My manifesto
There are a million ways to write a manifesto, and very few of them start with a blank piece of paper. We mostly come to our convictions slowly, almost imperceptibly, like falling asleep or in love: little-by-little and then suddenly, without warning, all in.
This past week, I have dipped in and out of work conversations that, while ongoing, somehow feel like a culmination. We are here now, at the tail-end of all that came before. And because my work is in the area of human rights, it feels personal and manifesto-like: simultaneously like a full stop and a comma; intrinsically linked to convictions about how the world should be.
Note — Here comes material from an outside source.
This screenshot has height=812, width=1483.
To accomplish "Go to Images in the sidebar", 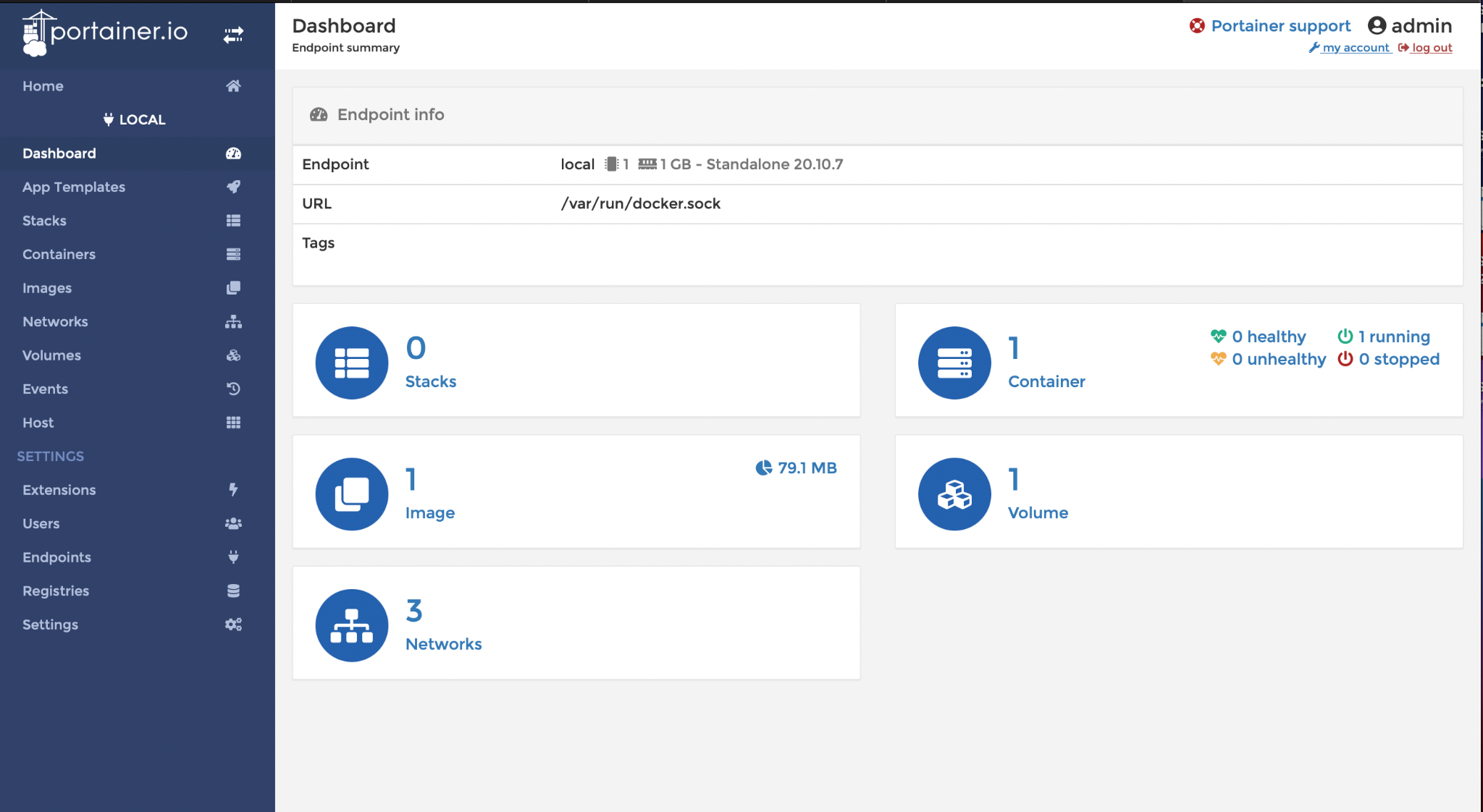I will coord(47,288).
I am, as often, reminded of the accuracy of yoga concepts to describe the human experience. One of the most universally used mantras for yogic meditation is Sohum or Hamsa, meaning (loosely translated) I am that/him/her/them/this. I think of it like this: We are all the culmination of what came before. We are all a full stop and a comma, at the same time, forever, even beyond this world. We are all unstoppable change.
And still. There are convictions that feel settled now for me. Not so much full stops as axes of care. Values, maybe, we could call them, though the convictions that are crystalizing for me are more about practice than principles. Sure, it’s about authenticity. But it is also, and more, about personal accountability for the (authentic) emotions that arise out of my (authentic) personal baggage. It’s easy to be honest. It is much harder to hold onto honesty while maintaining boundaries and care.
This is the manifesto I am looking for: the one we write with our lives, concretely, day-by-day, by showing up with love.